Declining state revenues increased the distance between the haves and the have-nots, (Michael) Griffith says, because wealthier districts in many parts of the country were better able to make up for fewer state dollars.
This gap and what states have done to combat it are the subject of another report released earlier this week by the Rutgers Graduate School of Education and the Education Law Center, which advocates for increased funding for poor and disabled children.
The report grades states on the basis of their level of state and local education funding in the 2008-09 school year and how funding is distributed, adjusted for poverty rates and regional wage differences, among other factors.
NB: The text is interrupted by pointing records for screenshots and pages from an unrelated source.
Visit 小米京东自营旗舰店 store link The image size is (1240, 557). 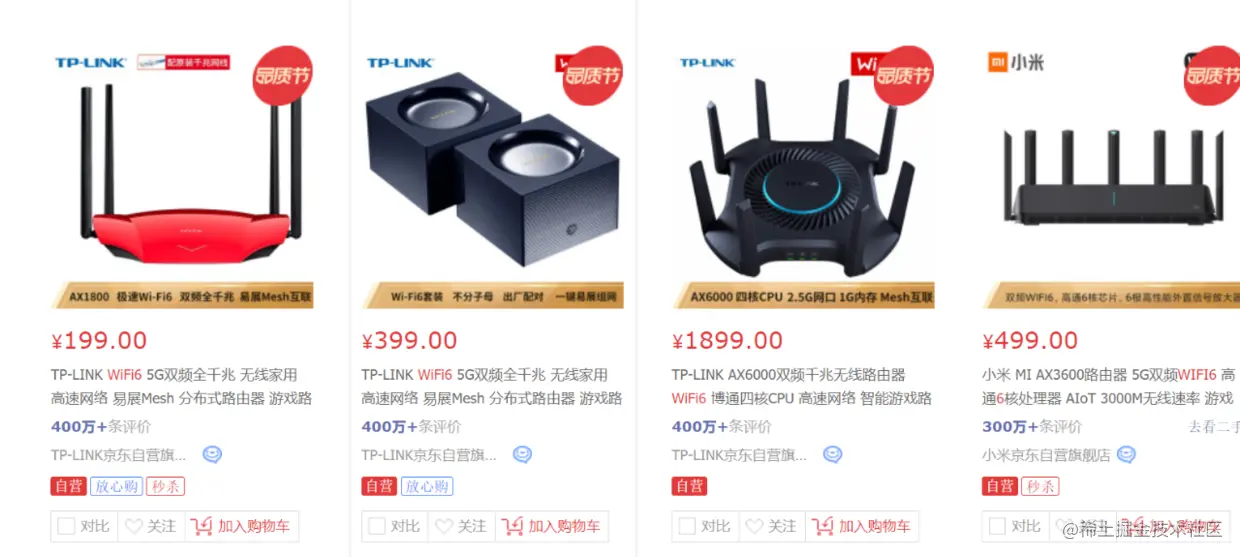point(1046,455)
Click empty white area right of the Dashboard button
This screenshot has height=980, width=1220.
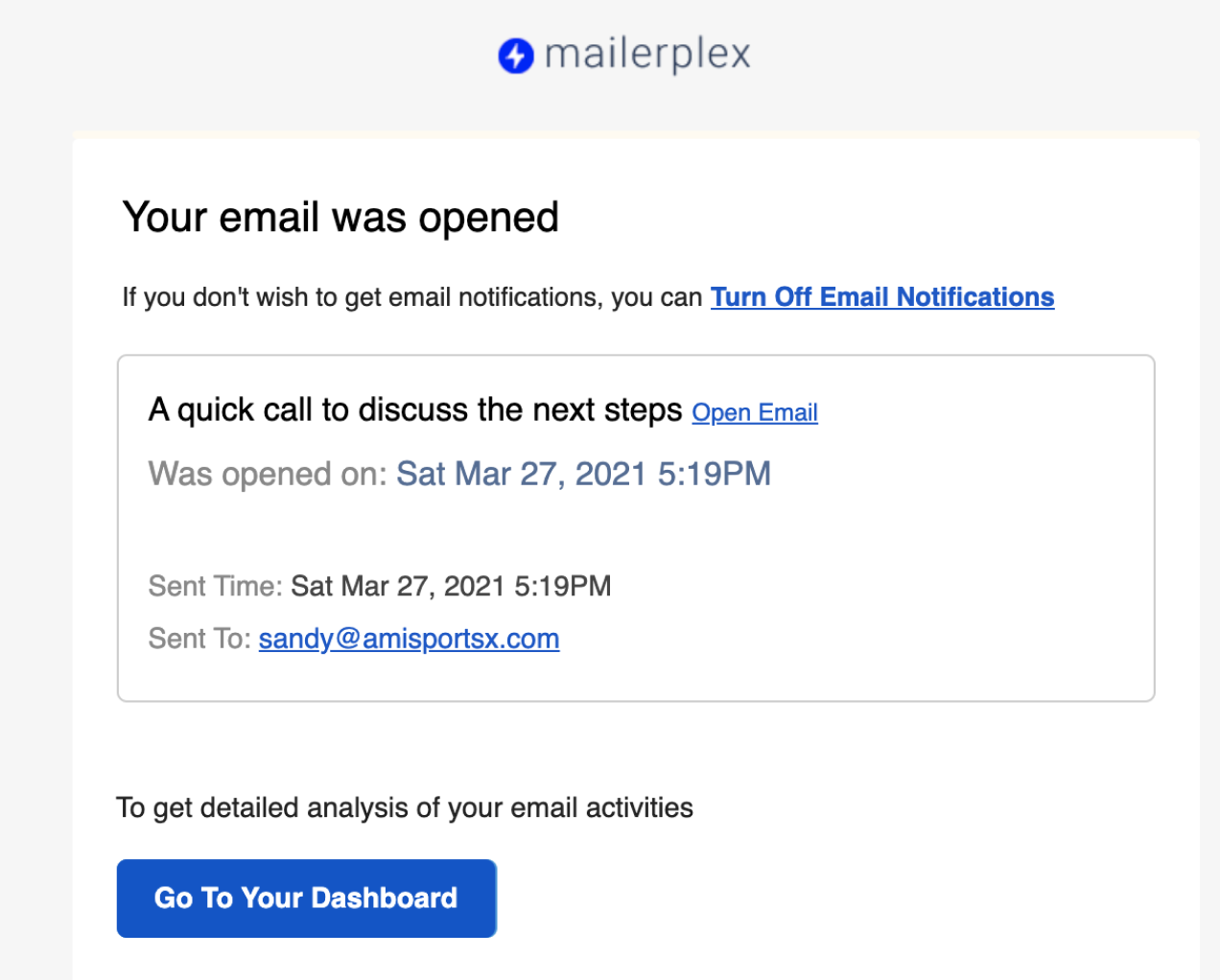point(815,898)
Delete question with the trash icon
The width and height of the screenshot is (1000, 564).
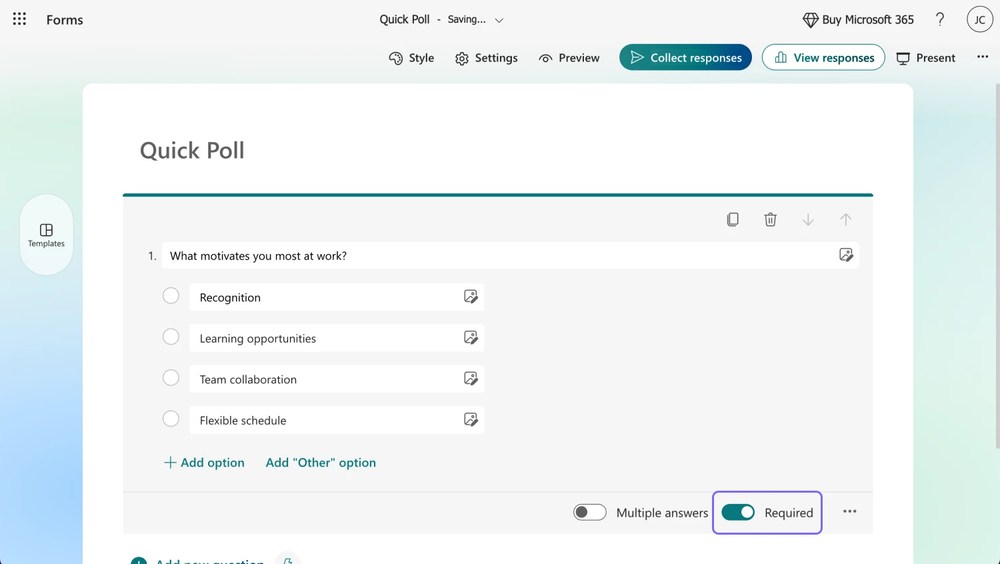(x=770, y=219)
The report concludes that Utah, New Jersey and Ohio do the “fairest” job of funding education, as evidenced by the fact that they gave significantly more funding to schools with higher poverty rates. The report finds that high poverty school districts received less per-pupil funding than wealthier districts in 16 states, with high-poverty districts receiving less than 80 percent of the funding given to wealthier districts in Nevada, Illinois, New Hampshire and North Carolina.
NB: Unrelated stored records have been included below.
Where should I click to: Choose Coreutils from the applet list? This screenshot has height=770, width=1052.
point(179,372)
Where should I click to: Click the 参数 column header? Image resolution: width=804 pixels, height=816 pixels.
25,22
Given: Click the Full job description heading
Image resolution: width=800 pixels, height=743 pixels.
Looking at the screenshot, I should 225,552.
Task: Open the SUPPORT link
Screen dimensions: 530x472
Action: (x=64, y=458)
Here's an example of what Griffith, senior school finance analyst at the Economic Commission on the States, is talking about. The following charts compare Bloomfield Hills School District, arguably the wealthiest in Michigan, with Godfrey-Lee Public Schools, one of a handful of the poorest school districts with high poverty and low English language proficiency. One compares high school reading test scores while the other compares revenue. You draw your own conclusions. (Click on each chart to zoom in)
The second chart provides recent trends in local and state revenue, along with total revenue (including federal funds). It is measured in per-pupil dollars to account for different student enrollment numbers between the two districts. Despite the fact that Godfrey-Lee student poverty, transiency, and limited English proficiency rates are at the opposite ends of the spectrum from affluent Bloomfield Hills, often described as Michigan's version of "home of the stars," the latter district continues to receive nearly $5,000 per pupil more in revenue.
So if we know what we need to do to begin closing these achievement gaps, why hasn't Michigan's governor and legislature begun to do anything about it? Perhaps its because the leadership in our state House and Senate all represent the more affluent school districts. Their solution for the poor, urban districts is to test kids more and increase the number of for-profit schools where even the best of these are only producing marginally better results. These are faux solutions that by the time anyone realizes it, most of the cowards in our legislature will have been term-limited and gone on to other pursuits. The kids they have ignored will be left holding the bag.